● **Exercise material**:
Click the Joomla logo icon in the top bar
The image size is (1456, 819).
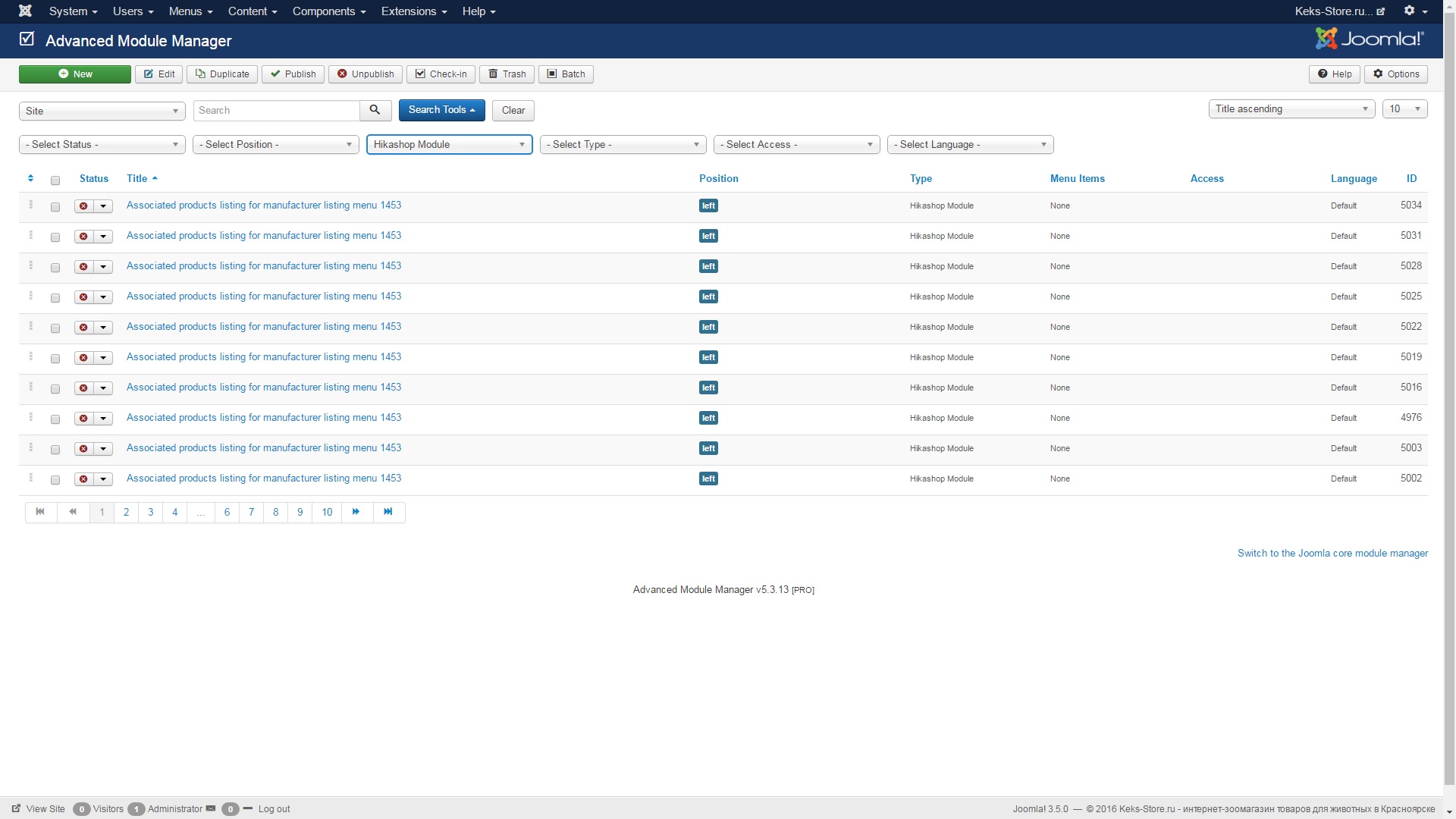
* * *
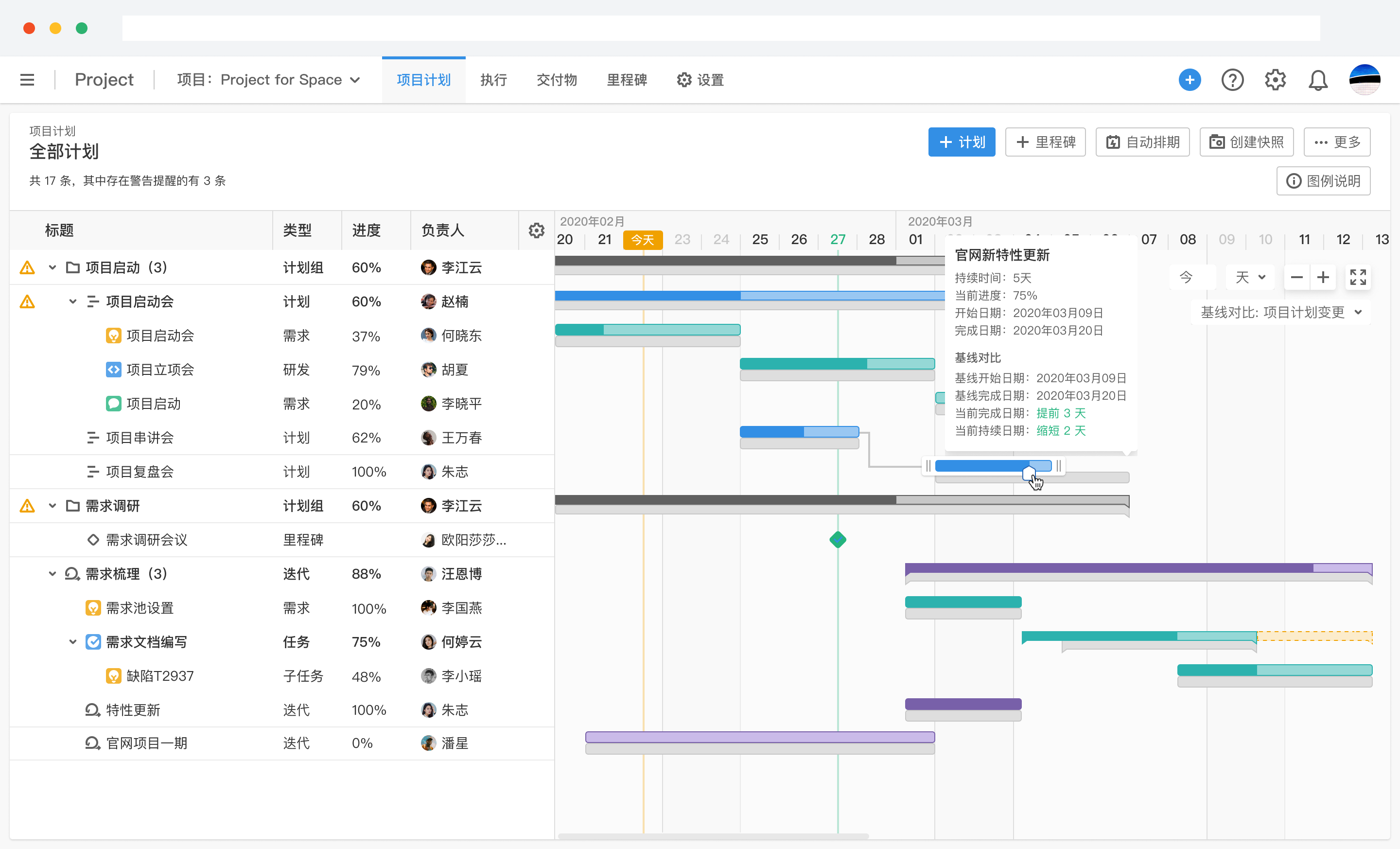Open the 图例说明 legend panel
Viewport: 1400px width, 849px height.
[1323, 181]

● **Exercise details**: Using the entries above, give again exactly the lines from the line holding "Click the Joomla logo icon in the top bar" through the line holding "The image size is (1456, 819).". Include both end lines and nothing else.

● **Result**:
Click the Joomla logo icon in the top bar
The image size is (1456, 819).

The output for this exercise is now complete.